4. Phase 1: Bootstrap-Strategie (Kunde 1-5)

Um das initiale Budget effizient für die Produktqualität (den KI-Agenten) zu nutzen, wird bei den ersten Kunden auf komplexe Infrastruktur-Skripte verzichtet. Die Enterprise-Sicherheit (Single-Tenant) bleibt vollständig gewahrt, lediglich die Server-Erstellung erfolgt manuell. Das Deployment ist ab Tag 1 professionell über GitHub Actions automatisiert.

4.1. Ablaufplan Phase 1 (Semi-Automatisiert)

Bootstrap Ablaufplan
🛠️ Quellcode für das Diagramm (Mermaid) anzeigen 
sequenceDiagram
    participant Admin as System-Admin
    participant Hetzner as Hetzner Cloud (UI)
    participant Dev as Entwickler
    participant GitHub as GitHub (Repo & Actions)
    participant Server as Kunden-Server

    Note over Admin,Hetzner: 1. Manuelle Infrastruktur (Einmalig pro Kunde)
    Admin->>Hetzner: Server im Dashboard klicken (2 Min)
    Hetzner-->>Admin: IP-Adresse & Root-Zugang
    Admin->>GitHub: IP & SSH-Keys als Secret speichern
    Admin->>Server: Docker initial installieren (SSH)
    
    Note over Dev,Server: 2. Automatisches Deployment (Laufend)
    Dev->>GitHub: Push Update (z.B. Release v1.1)
    activate GitHub
    GitHub->>GitHub: Baut Docker Image (GHCR)
    GitHub->>Server: Verbinde via SSH
    activate Server
    Server->>Server: docker compose pull && up -d
    Server-->>GitHub: Deployment erfolgreich
    deactivate Server
    GitHub-->>Dev: Pipeline "Passed" ✅
    deactivate GitHub

4.2. Fokus in Phase 1

  • Infrastruktur: Manuelle Erstellung der Hetzner-Server im Web-Interface. Spart Entwicklungskosten für Terraform.
  • Deployment: Nutzung einer simplen GitHub Actions Pipeline. Ein Push in den main-Branch aktualisiert automatisch den Server des Kunden.
  • Monitoring: Einsatz von “Uptime Kuma” auf einem 3€-Server für simples Ping-Monitoring (Alarm bei Ausfall), anstatt komplexer Grafana-Setups.
**********
§ **Aufgaben zur Übung**
[1] Zähle alle Teilnehmer auf, die im Ablaufdiagramm des Textes zur Bootstrap-Strategie vorkommen, jeweils mit ihrem angezeigten Namen.
[2] Schreibe den Text zur Bootstrap-Strategie im Anschluss an seinen letzten Satz weiter.
Die Zeilen werden zur Bearbeitung nicht benötigt.

[Datensatzeinträge]
**********
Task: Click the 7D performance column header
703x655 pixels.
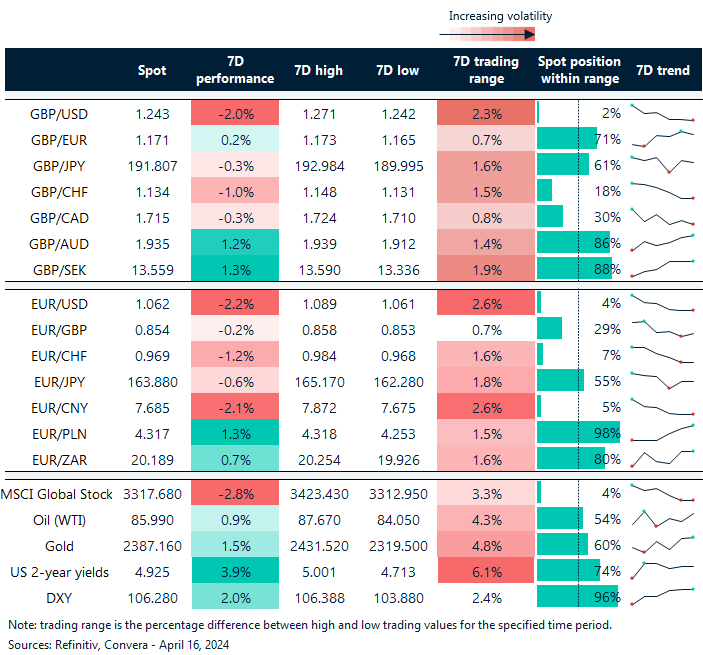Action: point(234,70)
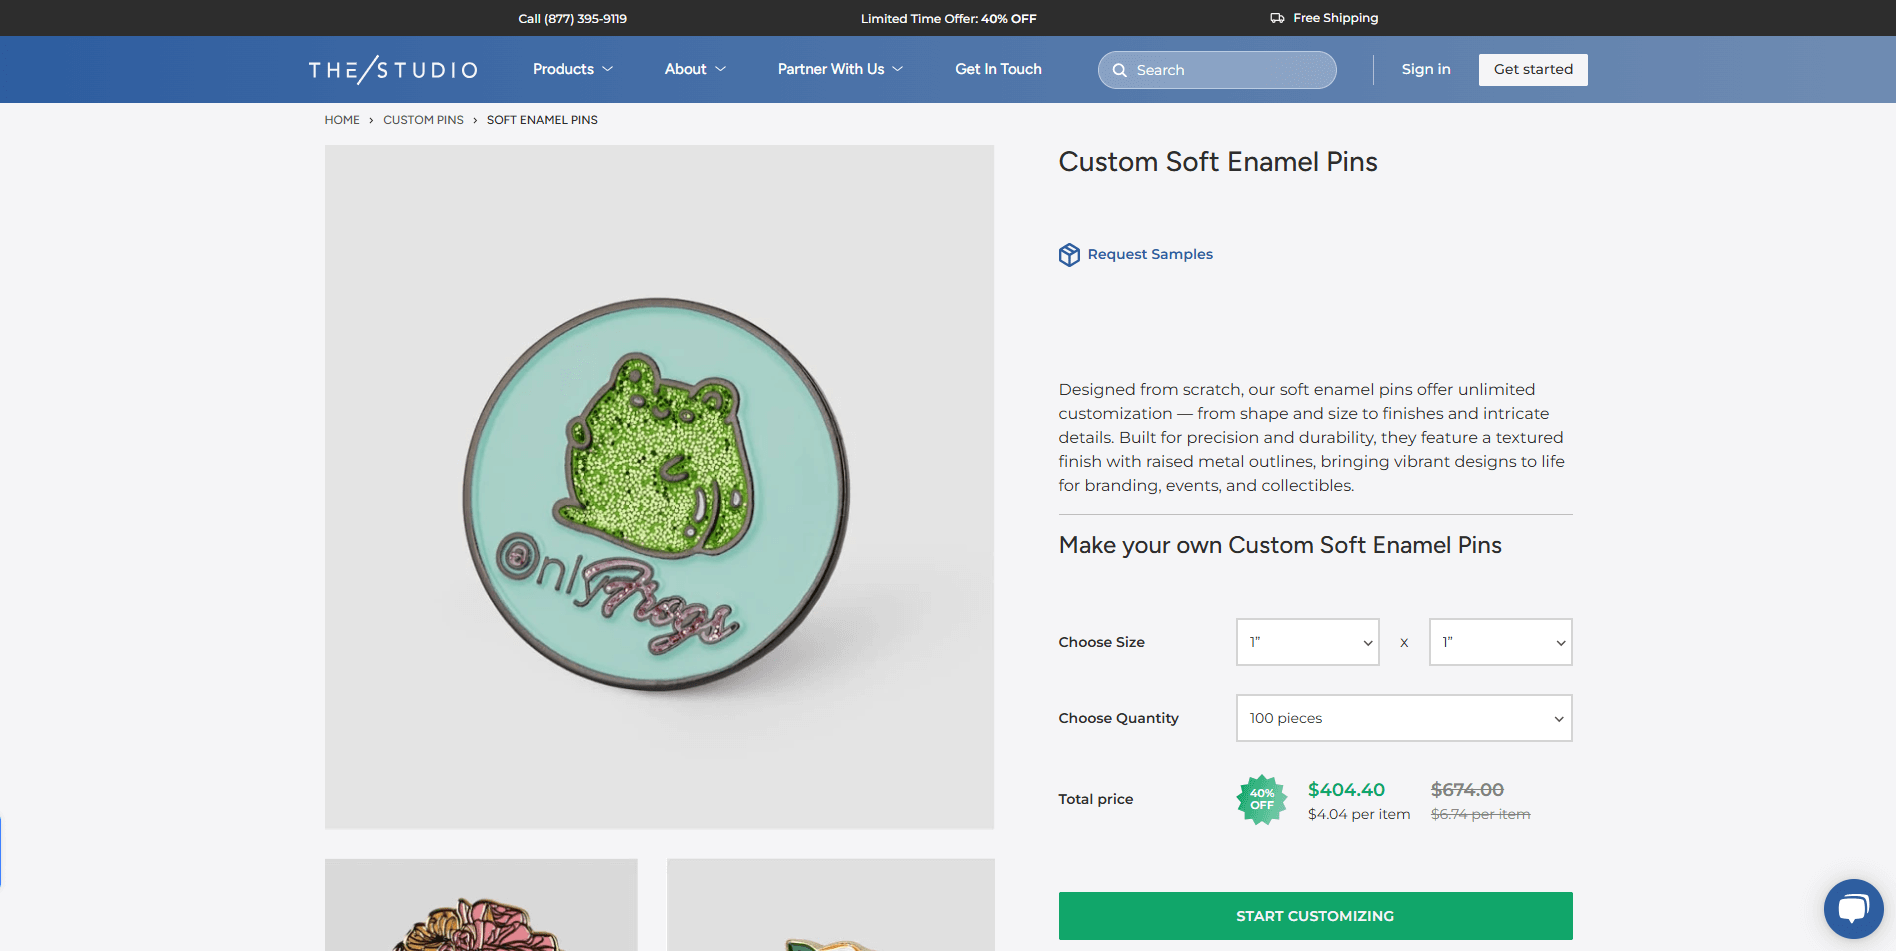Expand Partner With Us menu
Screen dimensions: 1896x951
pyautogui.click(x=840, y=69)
**********
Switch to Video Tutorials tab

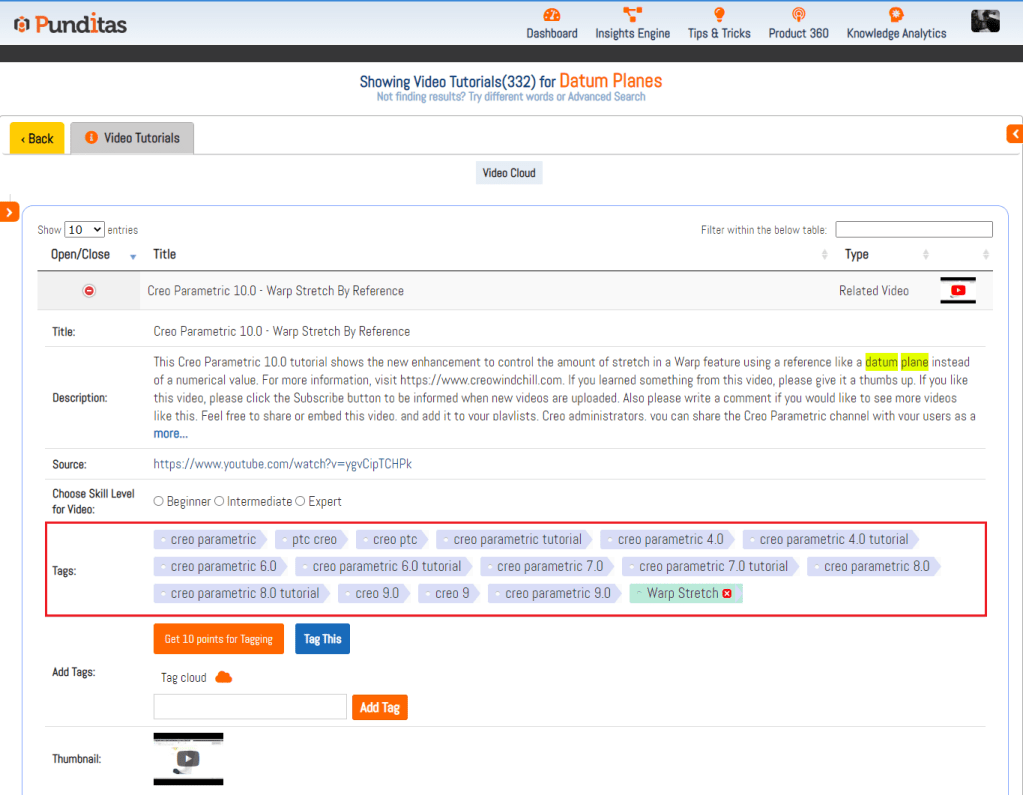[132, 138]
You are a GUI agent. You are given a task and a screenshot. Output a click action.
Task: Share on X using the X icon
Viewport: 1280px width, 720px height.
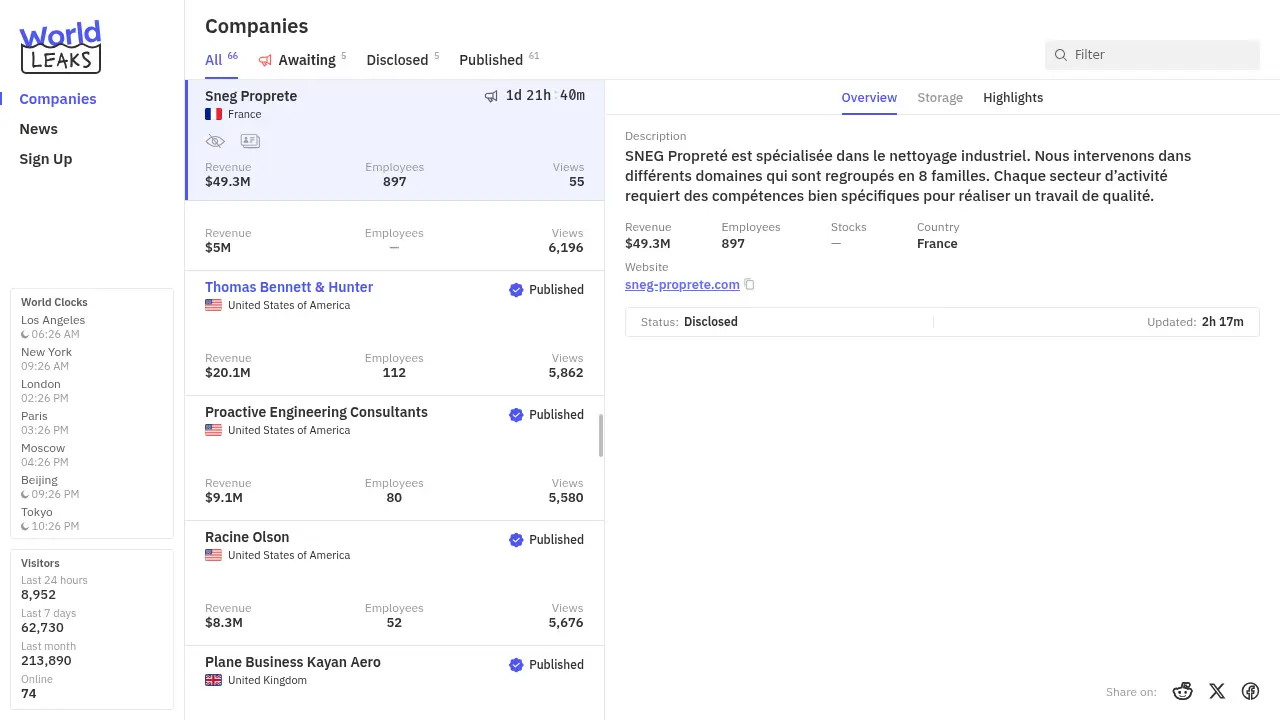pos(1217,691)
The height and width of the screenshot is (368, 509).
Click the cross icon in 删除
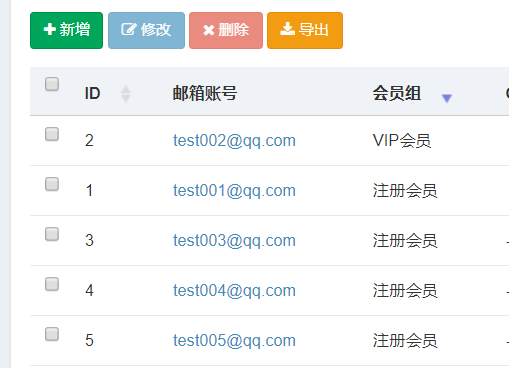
**********
§ **Ergebnisse der Übung**
[1] System-Admin, Hetzner Cloud (UI), Entwickler, GitHub (Repo & Actions), Kunden-Server

[2]
5. Phase 2 & 3: Skalierung & Full-Automation (Ab Kunde 6)

Sobald wiederkehrende Umsätze (MRR) gesichert sind, wird das System zur Beseitigung manueller Reibungspunkte vollautomatisiert.

5.1. Rollout-Prozess (Voll-Automatisiert)

🛠️ Quellcode für das Diagramm (Mermaid) anzeigen 
sequenceDiagram
    participant Dev as Entwickler
    participant GitHub as GitHub (Repo & Actions)
    participant Hetzner as Hetzner API (Terraform)
    participant Server as Kunden-Server (Ansible)

    Dev->>GitHub: Push Update (z.B. Release v2.1)
    activate GitHub
    GitHub->>GitHub: Baut & speichert Docker Image
    
    alt Neuer Kunde
        GitHub->>Hetzner: Terraform: Erstelle VM & Firewalls
        Hetzner-->>GitHub: IP-Adresse zurück
        GitHub->>Server: Ansible: Initialisiere OS & Docker
    end

    GitHub->>Server: Ansible: Verbinde via SSH
    activate Server
    Server->>Server: docker compose up -d (Zero-Downtime Reload)
    Server-->>GitHub: Deployment erfolgreich
    deactivate Server
    deactivate GitHub

5.2. Infrastructure & Configuration Management

  • Terraform (IaC): Kommuniziert mit der Hetzner API für das vollautomatisierte Erstellen der VM, Cloud Firewall und Storage Volumes.
  • Ansible: Übernimmt die Server-Härtung (Fail2Ban, SSH-Keys) und das sichere Ausrollen der Container-Konfigurationen (inkl. Secret Management via GitHub).

6. Security & Backups

  • Netzwerksicherheit: Cloudflare DNS, strikte Hetzner Cloud Firewall (nur Port 80/443 & dedizierter Agentur-SSH-Zugriff).
  • Backup-Strategie:
    1. Tägliche Hetzner Image-Snapshots.
    2. Verschlüsselte PostgreSQL-Dumps (alle 4 Stunden) auf eine externe Hetzner Storage Box.
    3. Automatische Spiegelung der Vektordatenbank-Volumes.

7. Monitoring & Logging (Phase 3)

Proaktives Monitoring über die Control Plane:

  • Loki / Promtail: Zentralisierung der Logs aller dezentralen Tenant-Container.
  • Prometheus: Überwachung von Systemressourcen (RAM, CPU, Festplatte) mit automatisiertem Alerting.
  • Grafana: Auswertung von Applikations-Metriken (LLM Token Usage, API Response Times von Gemini).

8. Zusammenfassung der Ressourcen

Initial benötigte Control Plane-Infrastruktur:

  • GitHub: SaaS für Code, CI/CD Pipelines und Container Registry (GHCR).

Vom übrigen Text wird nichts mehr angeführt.